Required action: Please output exactly the lines from the one that holds "Click the reply count number 1" through the final line of the data, and nothing else; leave out any pictures.

Information provided:
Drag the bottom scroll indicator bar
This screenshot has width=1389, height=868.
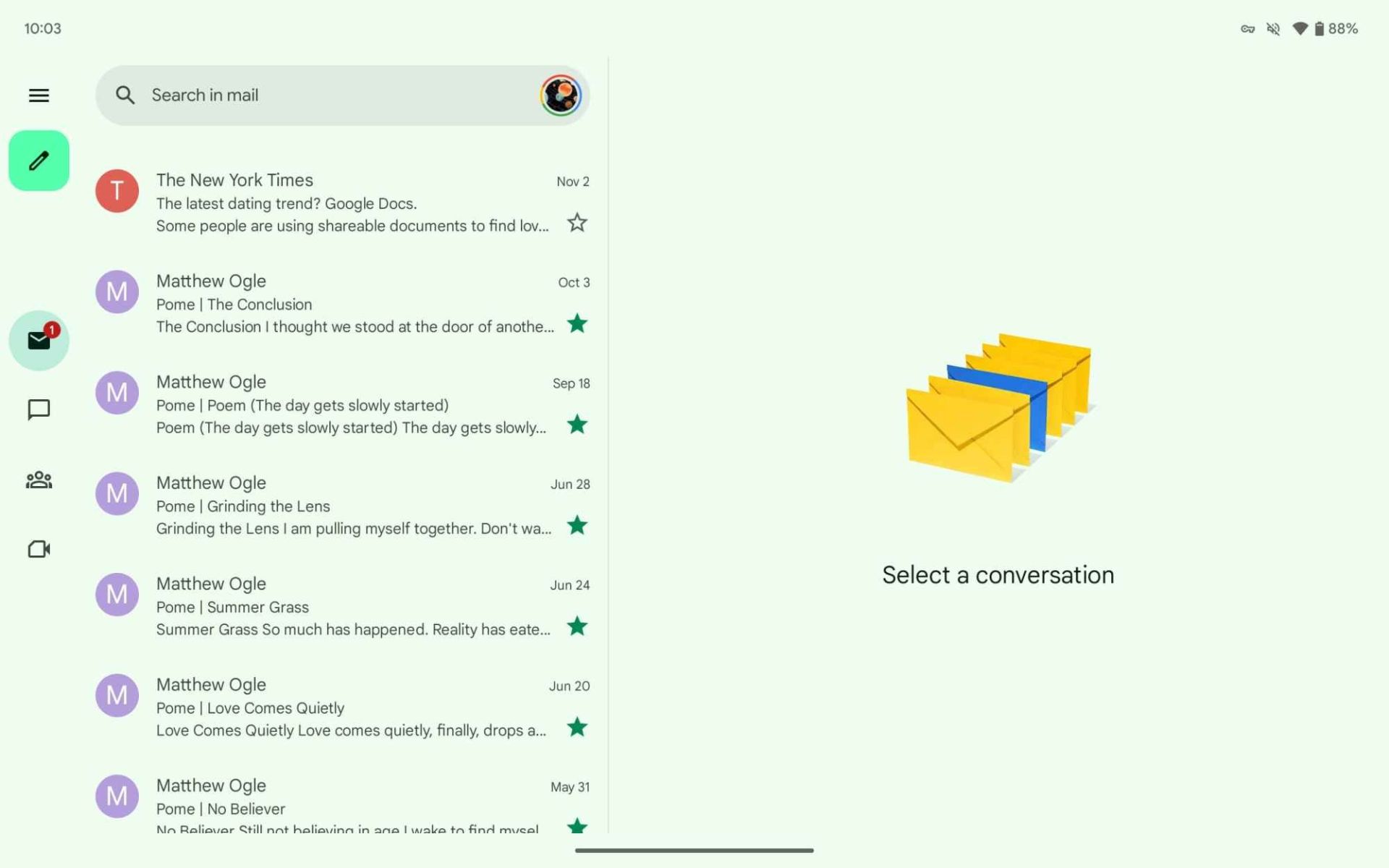(x=693, y=849)
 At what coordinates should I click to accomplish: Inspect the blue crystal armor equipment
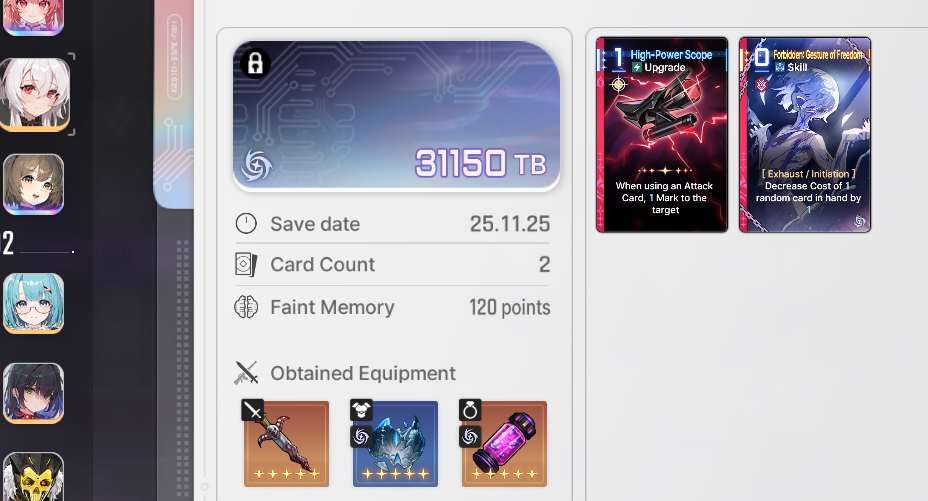click(x=395, y=444)
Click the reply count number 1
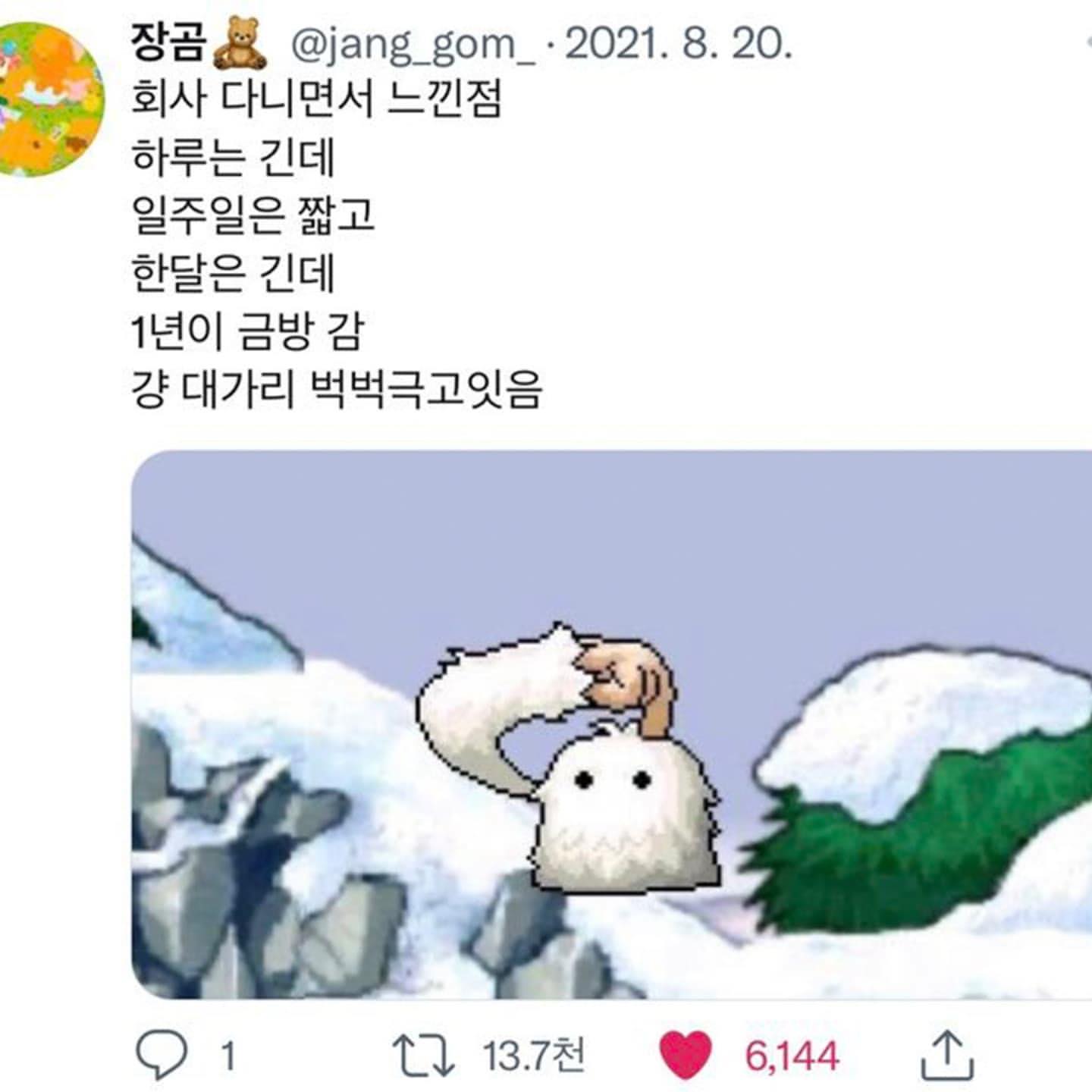The height and width of the screenshot is (1092, 1092). [227, 1056]
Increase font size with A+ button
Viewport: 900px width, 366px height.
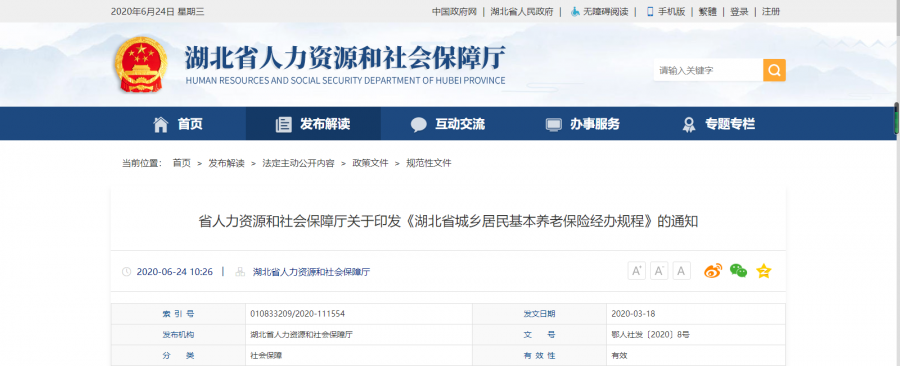point(636,271)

Expected answer:
Click the reply count number 1
The height and width of the screenshot is (1092, 1092). [227, 1056]
Increase font size with A+ button
Viewport: 900px width, 366px height.
point(636,271)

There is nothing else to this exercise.